Every year my dad would invite me to this muskrat skinning competition. And I thought he was kidding­ — he has a very dry sense of humor, like me. But he said you really have to come. And it was amazing. I thought these people were fascinating, and this little community was so fantastic. I grew up in Maryland, so the area was familiar to me, but the Eastern Shore is very different from the rest of the state; people still make a living catching fish. You have a lot of heart for the Chesapeake if you grow up in Maryland. And I found out that they had a beauty pageant [as part of the skinning contest] and I’d missed it, but that the following year, it would be the 50th anniversary of Miss Outdoors. And I said to my friend, “Someone should film this,” and she said, “You should film this.”

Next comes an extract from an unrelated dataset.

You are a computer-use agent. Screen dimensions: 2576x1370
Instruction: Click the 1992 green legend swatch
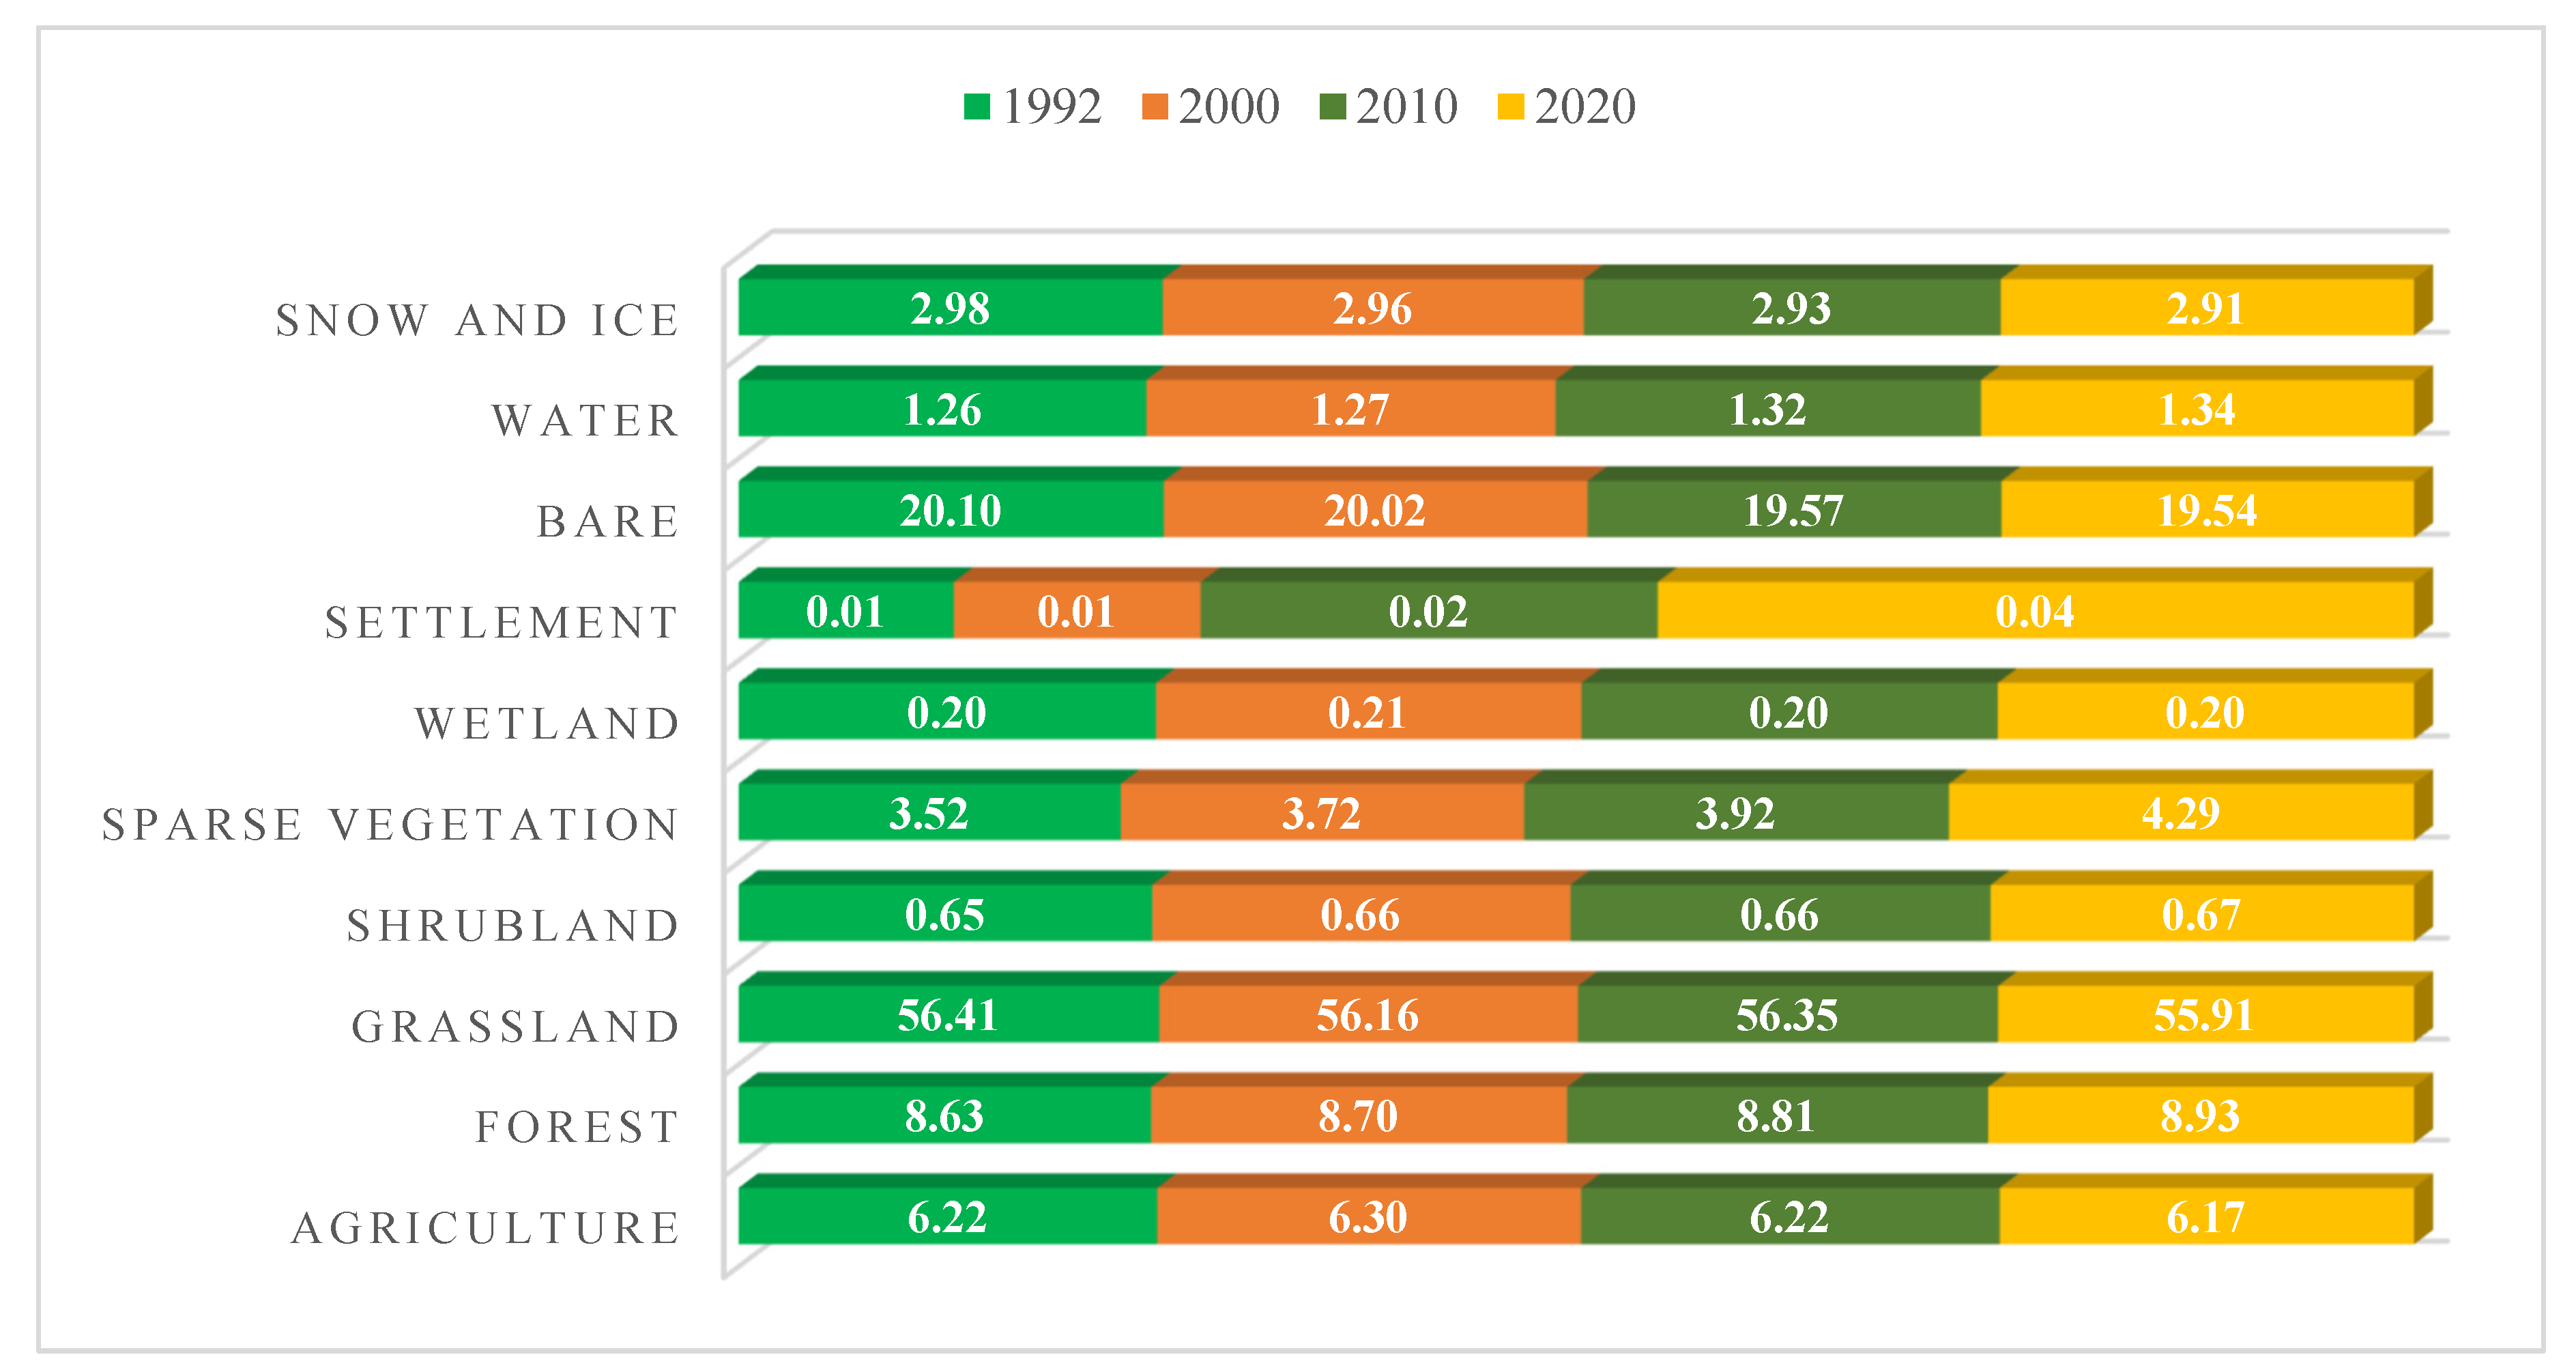976,106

What do you think about pageants in general?

They’ve definitely evolved. Women win scholarships now [through them] — but I make no judgment one way or another. I am awestruck that they still exist in our society. And so I find that fascinating, but I can also appreciate that if you live in a small town, that’s your chance to shine. And that was made very clear to me in the first interview I did. Everyone has seen [these high school girls] through all their awkward stages, and this is the one time of year where they can dress up and have everyone appreciate them. I give them credit for having the nerve to do that, because everyone in town comes. But the reason I made the film was because I couldn’t believe there was a pageant that coexisted with this muskrat skinning championship. And I think that toward the end of the film, I really found myself exploring the drama of the event and how beautiful the place was. It was really more about what a beauty pageant is like in a place where there are just three nail salons. It was a very he-manish place.

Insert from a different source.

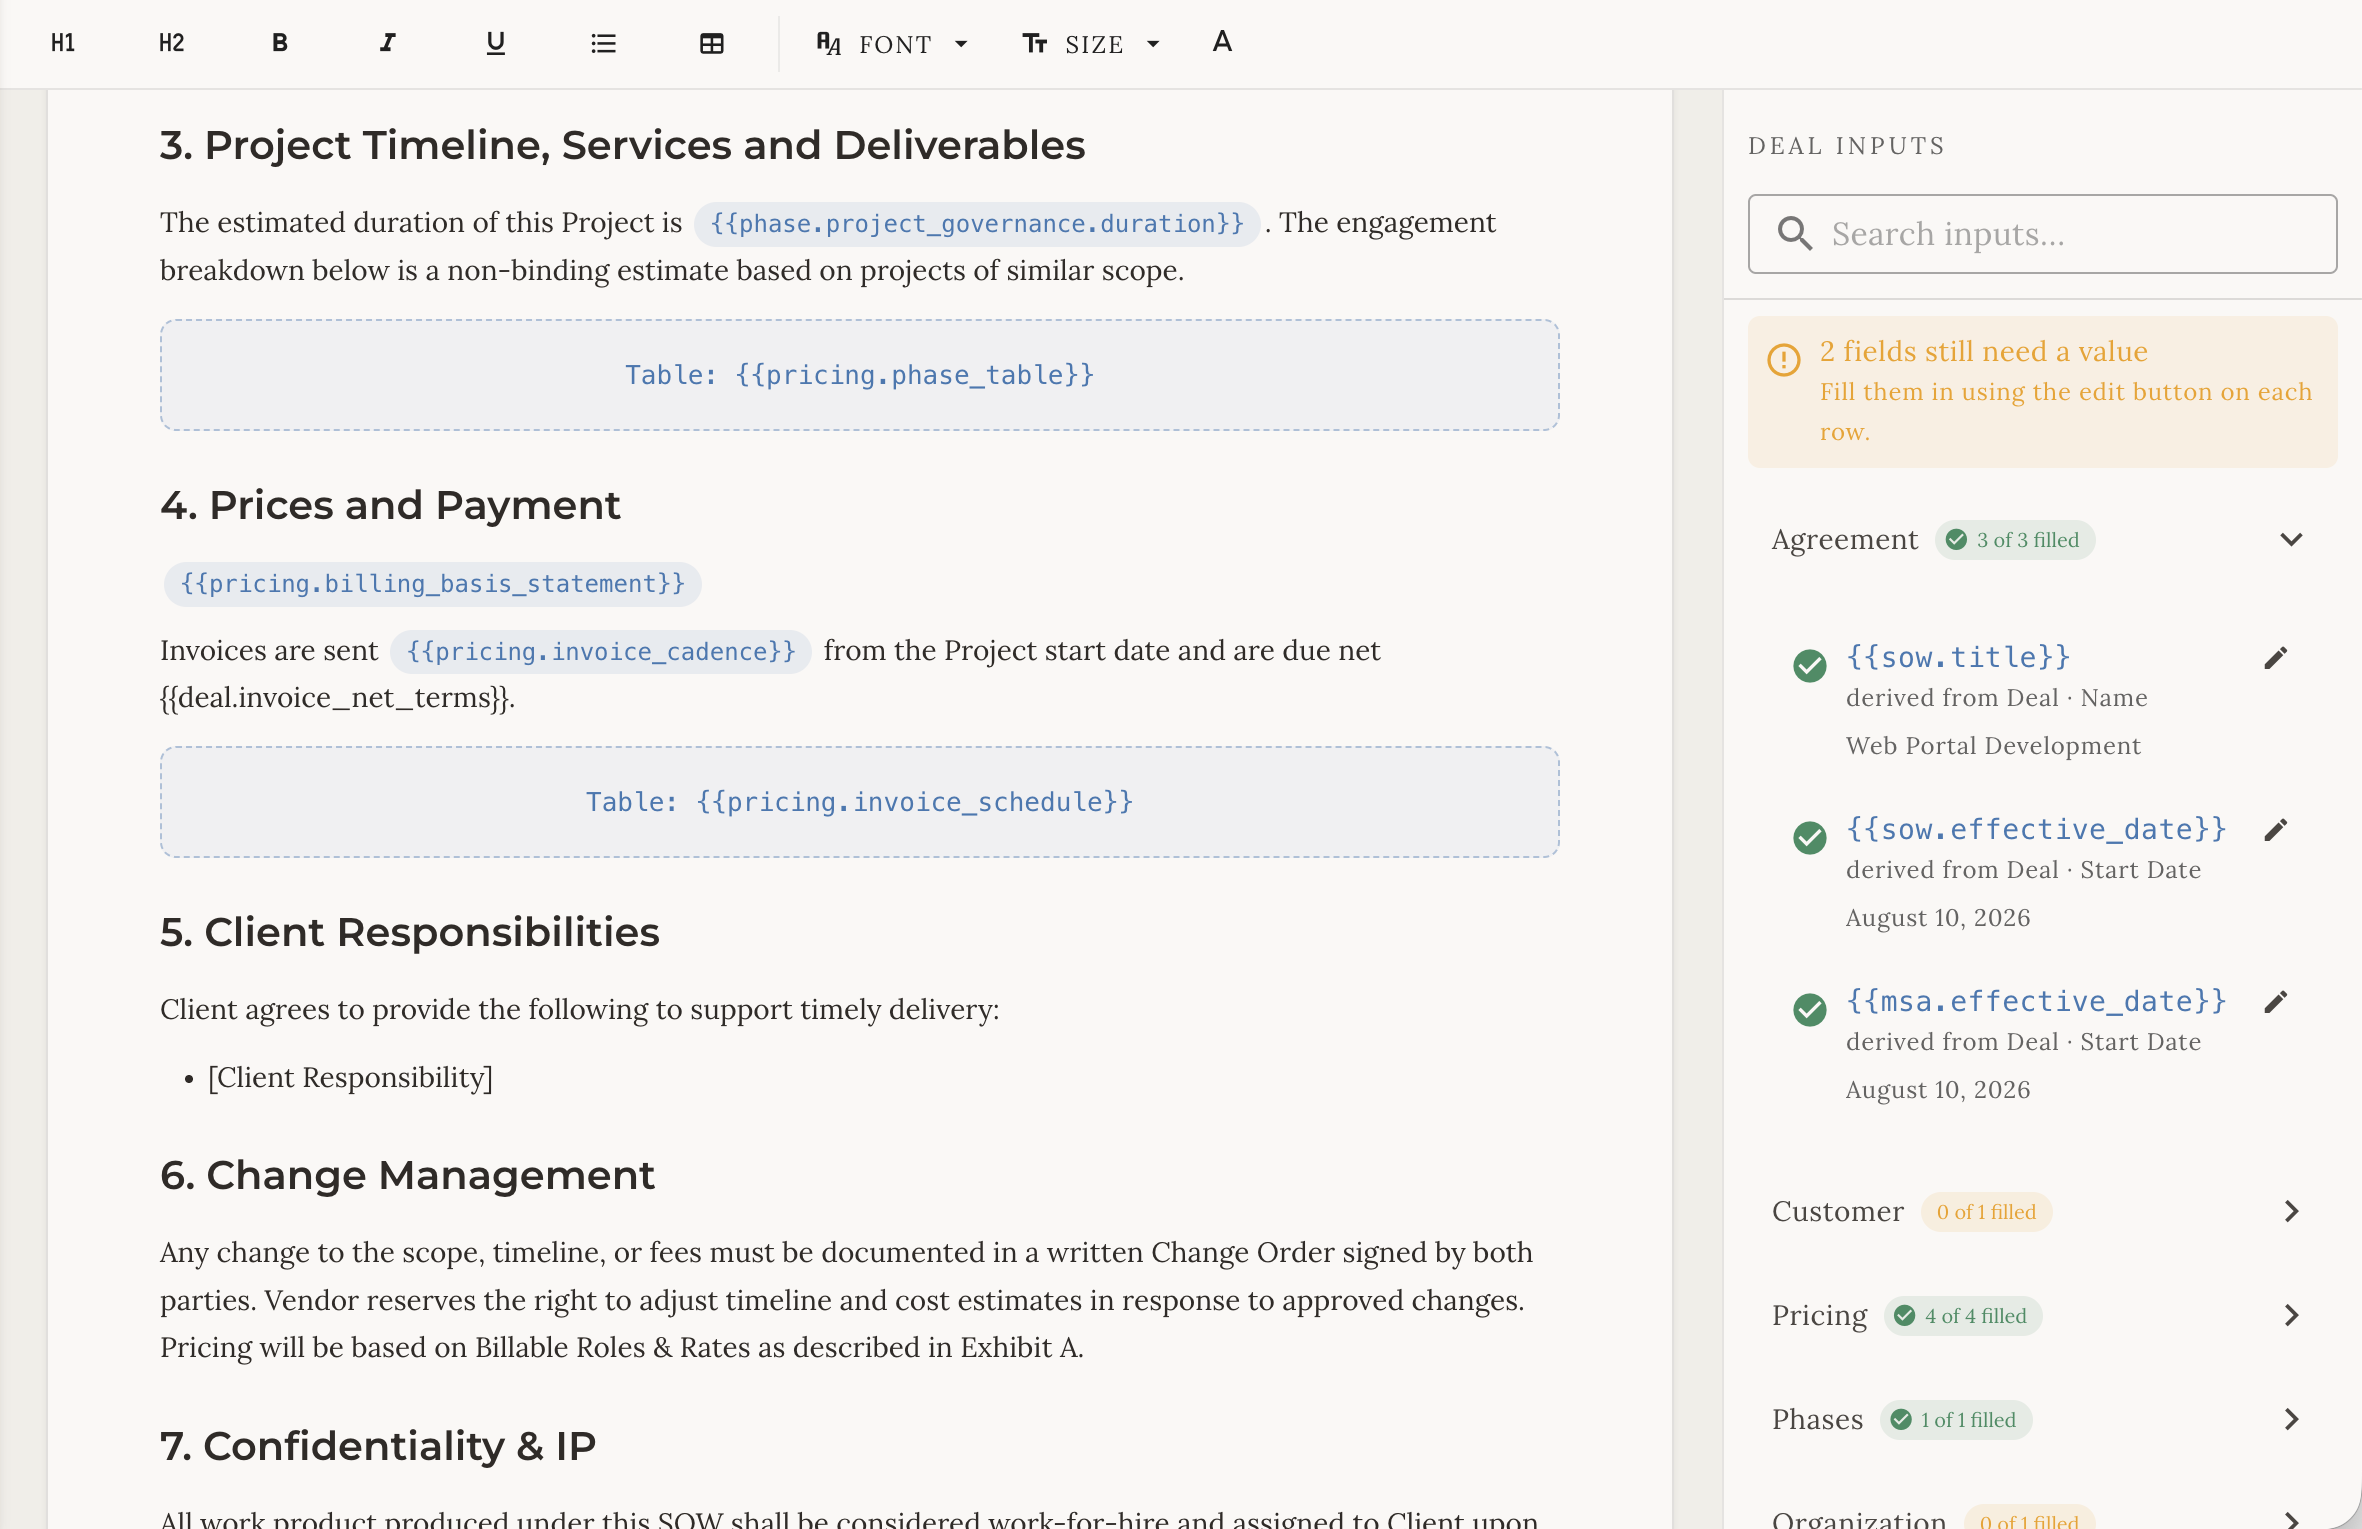
Task: Open the SIZE dropdown
Action: (x=1091, y=44)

It’s striking how small the community is — and how few people leave it.

They rarely leave because so many men grow up working on the boat with their dads and then go on to get their own boats. Husbands and wives have businesses together, and everyone relies on everyone else. That concept is really very sweet. So people don’t leave, but it’s not because they’re podunks, it’s because the town is so great and that sense of community is so strong. I think that seems unusual for a lot of people in New York, but think about it — I’ve lived in the Village for the last seven years, and I don’t ever want to leave my neighborhood.